* WORK TO DO:
Convert every line of the material below into a JSON list of strings, one string per line, leaving out blank lines.

Records for locating displayed items:
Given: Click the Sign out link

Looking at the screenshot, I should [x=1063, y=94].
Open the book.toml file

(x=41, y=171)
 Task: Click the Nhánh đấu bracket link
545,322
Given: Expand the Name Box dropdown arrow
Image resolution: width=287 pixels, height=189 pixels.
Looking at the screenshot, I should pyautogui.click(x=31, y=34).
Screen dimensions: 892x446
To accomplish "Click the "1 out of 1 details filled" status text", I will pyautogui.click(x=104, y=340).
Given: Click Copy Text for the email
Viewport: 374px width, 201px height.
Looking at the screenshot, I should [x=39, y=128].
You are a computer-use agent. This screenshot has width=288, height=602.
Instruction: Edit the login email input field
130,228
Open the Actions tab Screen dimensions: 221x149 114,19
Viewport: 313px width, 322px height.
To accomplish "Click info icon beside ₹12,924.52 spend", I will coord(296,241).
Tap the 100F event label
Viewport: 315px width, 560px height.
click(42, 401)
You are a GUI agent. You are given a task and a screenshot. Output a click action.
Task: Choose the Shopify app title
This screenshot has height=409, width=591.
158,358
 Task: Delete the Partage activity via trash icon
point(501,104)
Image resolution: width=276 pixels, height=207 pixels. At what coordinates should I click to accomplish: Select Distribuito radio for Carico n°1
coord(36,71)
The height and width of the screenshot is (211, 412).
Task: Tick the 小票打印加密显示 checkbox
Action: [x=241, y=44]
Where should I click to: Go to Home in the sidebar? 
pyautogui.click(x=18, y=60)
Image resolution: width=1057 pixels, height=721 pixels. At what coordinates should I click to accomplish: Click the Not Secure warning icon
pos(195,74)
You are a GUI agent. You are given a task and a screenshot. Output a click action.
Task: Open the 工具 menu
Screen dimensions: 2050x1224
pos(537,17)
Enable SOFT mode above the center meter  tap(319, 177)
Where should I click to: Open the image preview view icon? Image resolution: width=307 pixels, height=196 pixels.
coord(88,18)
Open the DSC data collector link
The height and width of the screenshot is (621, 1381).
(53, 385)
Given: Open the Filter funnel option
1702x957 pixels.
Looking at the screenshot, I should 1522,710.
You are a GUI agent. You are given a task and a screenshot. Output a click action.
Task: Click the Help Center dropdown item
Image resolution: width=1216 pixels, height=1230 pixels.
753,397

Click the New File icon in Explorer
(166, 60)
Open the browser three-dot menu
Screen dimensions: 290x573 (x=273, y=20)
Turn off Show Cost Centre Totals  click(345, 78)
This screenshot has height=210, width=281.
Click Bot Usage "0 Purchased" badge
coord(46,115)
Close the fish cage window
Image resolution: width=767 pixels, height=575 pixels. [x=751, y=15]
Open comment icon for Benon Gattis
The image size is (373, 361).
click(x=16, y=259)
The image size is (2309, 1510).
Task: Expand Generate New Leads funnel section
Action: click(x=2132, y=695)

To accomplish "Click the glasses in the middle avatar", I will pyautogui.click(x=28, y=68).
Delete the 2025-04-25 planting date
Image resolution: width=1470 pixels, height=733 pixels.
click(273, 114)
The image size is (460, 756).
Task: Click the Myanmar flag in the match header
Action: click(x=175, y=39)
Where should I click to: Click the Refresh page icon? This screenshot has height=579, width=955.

* TASK RESPONSE:
[
  "Given: Click the Sign out link",
  "Looking at the screenshot, I should [x=1063, y=94].",
  "Open the book.toml file",
  "(x=41, y=171)",
  " Task: Click the Nhánh đấu bracket link",
  "545,322",
  "Given: Expand the Name Box dropdown arrow",
  "Image resolution: width=287 pixels, height=189 pixels.",
  "Looking at the screenshot, I should pyautogui.click(x=31, y=34).",
  "Screen dimensions: 892x446",
  "To accomplish \"Click the \"1 out of 1 details filled\" status text\", I will pyautogui.click(x=104, y=340).",
  "Given: Click Copy Text for the email",
  "Viewport: 374px width, 201px height.",
  "Looking at the screenshot, I should [x=39, y=128].",
  "You are a computer-use agent. This screenshot has width=288, height=602.",
  "Instruction: Edit the login email input field",
  "130,228",
  "Open the Actions tab Screen dimensions: 221x149 114,19",
  "Viewport: 313px width, 322px height.",
  "To accomplish \"Click info icon beside ₹12,924.52 spend\", I will coord(296,241).",
  "Tap the 100F event label",
  "Viewport: 315px width, 560px height.",
  "click(42, 401)",
  "You are a GUI agent. You are given a task and a screenshot. Output a click action.",
  "Task: Choose the Shopify app title",
  "This screenshot has height=409, width=591.",
  "158,358",
  " Task: Delete the Partage activity via trash icon",
  "point(501,104)",
  "Image resolution: width=276 pixels, height=207 pixels. At what coordinates should I click to accomplish: Select Distribuito radio for Carico n°1",
  "coord(36,71)",
  "The height and width of the screenshot is (211, 412).",
  "Task: Tick the 小票打印加密显示 checkbox",
  "Action: [x=241, y=44]",
  "Where should I click to: Go to Home in the sidebar? ",
  "pyautogui.click(x=18, y=60)",
  "Image resolution: width=1057 pixels, height=721 pixels. At what coordinates should I click to accomplish: Click the Not Secure warning icon",
  "pos(195,74)",
  "You are a GUI agent. You are given a task and a screenshot. Output a click action.",
  "Task: Open the 工具 menu",
  "Screen dimensions: 2050x1224",
  "pos(537,17)",
  "Enable SOFT mode above the center meter  tap(319, 177)",
  "Where should I click to: Open the image preview view icon? Image resolution: width=307 pixels, height=196 pixels.",
  "coord(88,18)",
  "Open the DSC data collector link",
  "The height and width of the screenshot is (621, 1381).",
  "(53, 385)",
  "Given: Open the Filter funnel option",
  "1702x957 pixels.",
  "Looking at the screenshot, I should 1522,710.",
  "You are a GUI agent. You are given a task and a screenshot. Output a click action.",
  "Task: Click the Help Center dropdown item",
  "Image resolution: width=1216 pixels, height=1230 pixels.",
  "753,397",
  "Click the New File icon in Explorer",
  "(166, 60)",
  "Open the browser three-dot menu",
  "Screen dimensions: 290x573 (x=273, y=20)",
  "Turn off Show Cost Centre Totals  click(345, 78)",
  "This screenshot has height=210, width=281.",
  "Click Bot Usage \"0 Purchased\" badge",
  "coord(46,115)",
  "Close the fish cage window",
  "Image resolution: width=767 pixels, height=575 pixels. [x=751, y=15]",
  "Open comment icon for Benon Gattis",
  "The image size is (373, 361).",
  "click(x=16, y=259)",
  "The image size is (2309, 1510).",
  "Task: Expand Generate New Leads funnel section",
  "Action: click(x=2132, y=695)",
  "To accomplish \"Click the glasses in the middle avatar\", I will pyautogui.click(x=28, y=68).",
  "Delete the 2025-04-25 planting date",
  "Image resolution: width=1470 pixels, height=733 pixels.",
  "click(273, 114)",
  "The image size is (460, 756).",
  "Task: Click the Myanmar flag in the match header",
  "Action: click(x=175, y=39)",
  "Where should I click to: Click the Refresh page icon? This screenshot has height=579, width=955."
]